• EXERCISE GOAL
The copy you give must match the records exactly, except that it holds no images.

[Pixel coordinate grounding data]
■ ■ ■ ■ ■

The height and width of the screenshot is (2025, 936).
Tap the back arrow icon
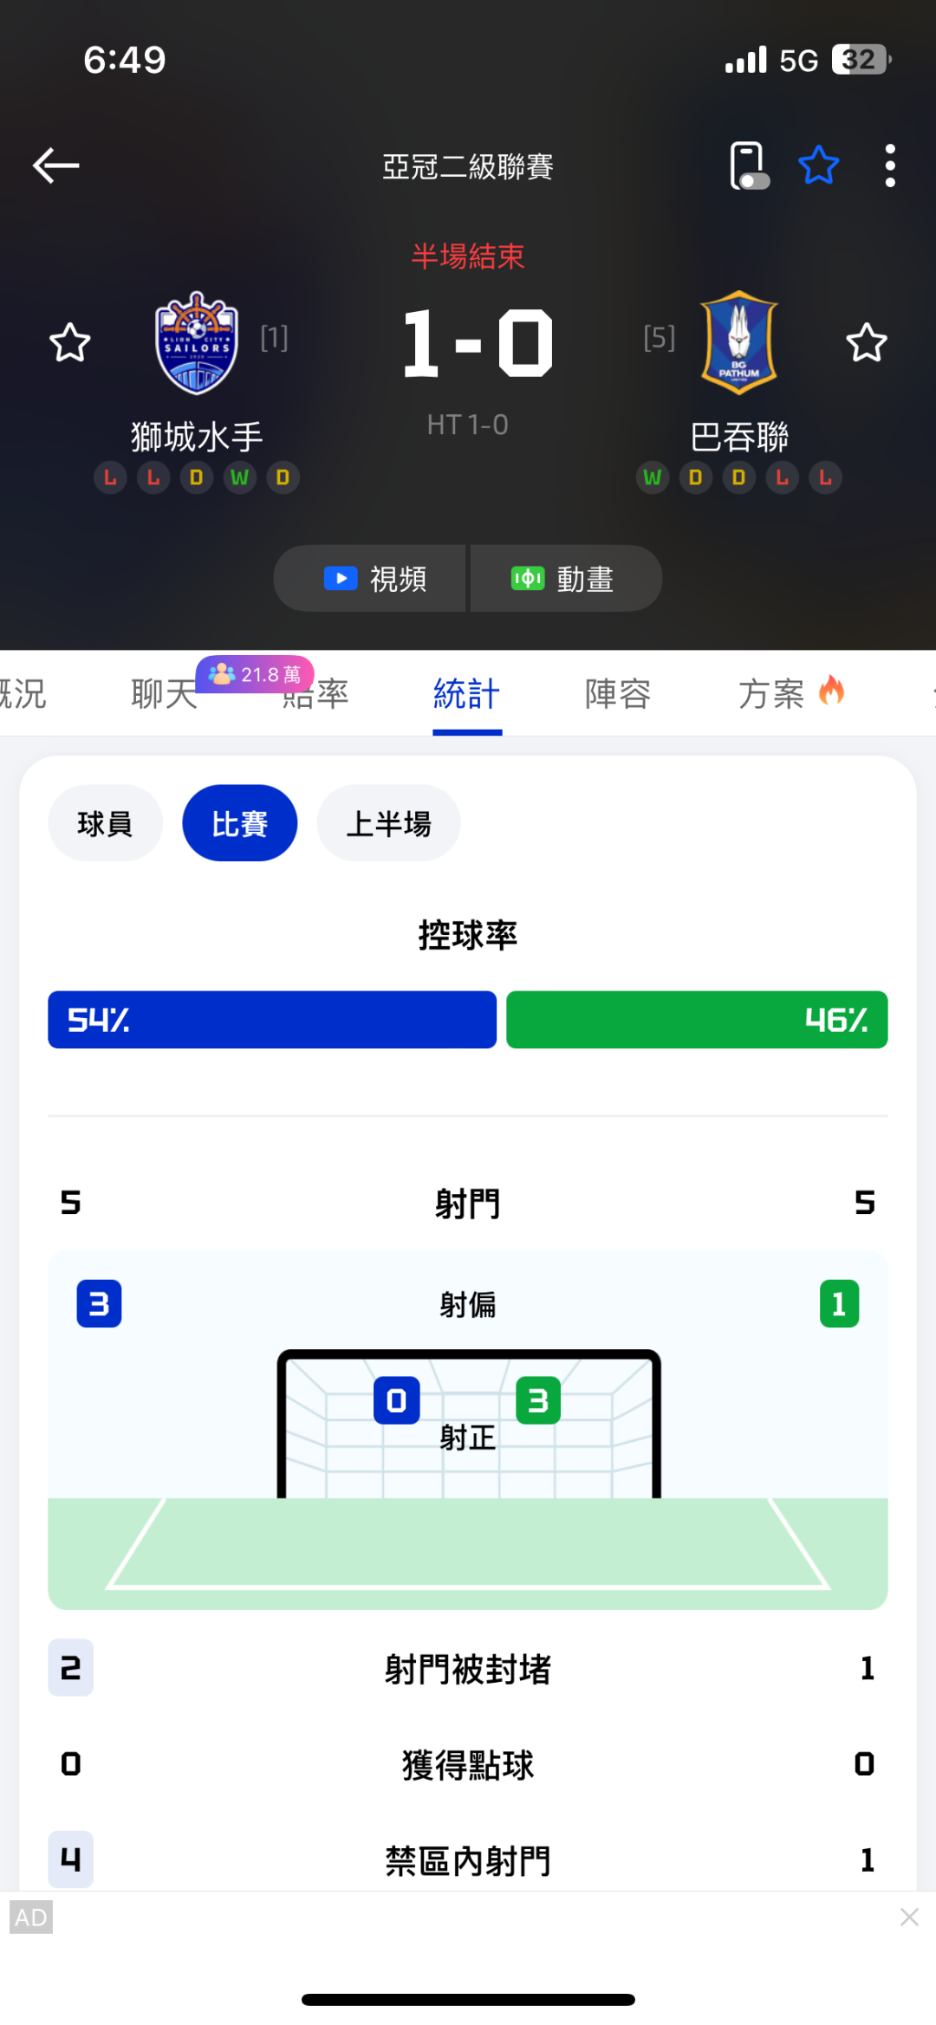56,166
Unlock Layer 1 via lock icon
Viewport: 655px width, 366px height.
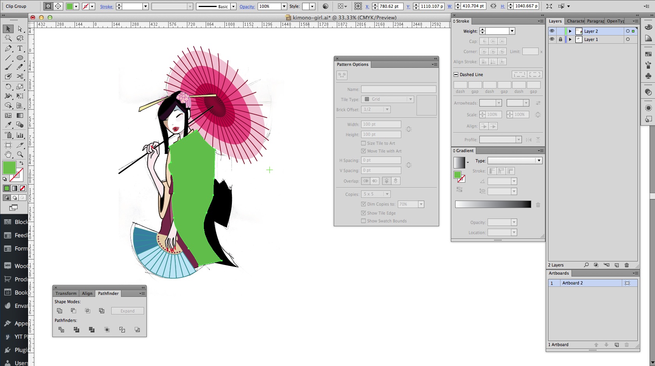[560, 39]
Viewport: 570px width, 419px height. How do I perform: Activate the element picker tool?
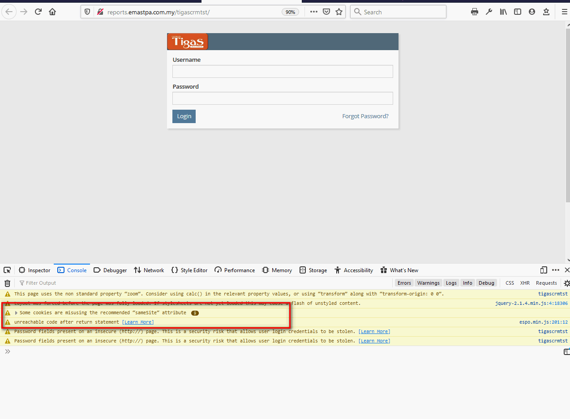[x=7, y=270]
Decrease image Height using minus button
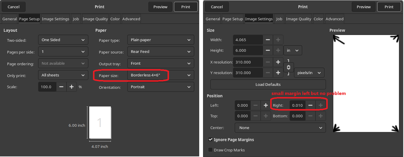The image size is (404, 157). (268, 50)
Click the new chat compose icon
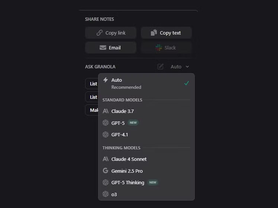Viewport: 278px width, 208px height. click(x=161, y=66)
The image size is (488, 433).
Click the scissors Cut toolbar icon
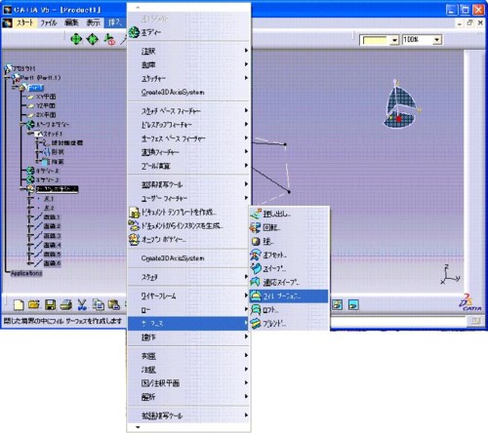click(x=82, y=305)
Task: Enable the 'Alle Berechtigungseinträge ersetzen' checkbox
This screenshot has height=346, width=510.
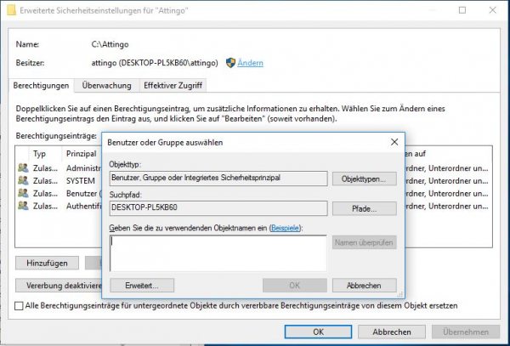Action: (20, 305)
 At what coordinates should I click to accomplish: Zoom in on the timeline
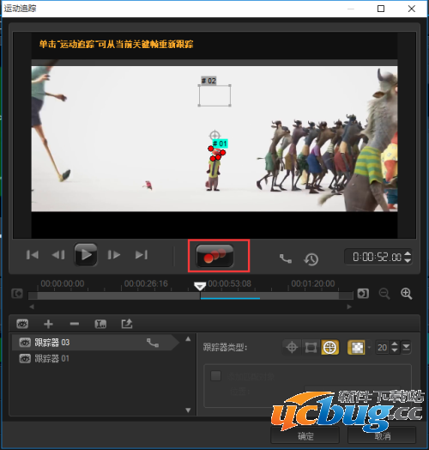tap(407, 294)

■ ■ ■ ■ ■

• ANSWER TO THE EXERCISE
The height and width of the screenshot is (2025, 936).
Tap the back arrow icon
56,166
Unlock Layer 1 via lock icon
Viewport: 655px width, 366px height.
[560, 39]
Viewport: 570px width, 419px height. How do I perform: Activate the element picker tool?
[x=7, y=270]
Decrease image Height using minus button
The image size is (404, 157). (268, 50)
Click the new chat compose icon
Viewport: 278px width, 208px height. click(x=161, y=66)
The image size is (488, 433).
Click the scissors Cut toolbar icon
click(x=82, y=305)
Task: Enable the 'Alle Berechtigungseinträge ersetzen' checkbox
This screenshot has height=346, width=510.
Action: (20, 305)
 At what coordinates should I click to accomplish: Zoom in on the timeline
tap(407, 294)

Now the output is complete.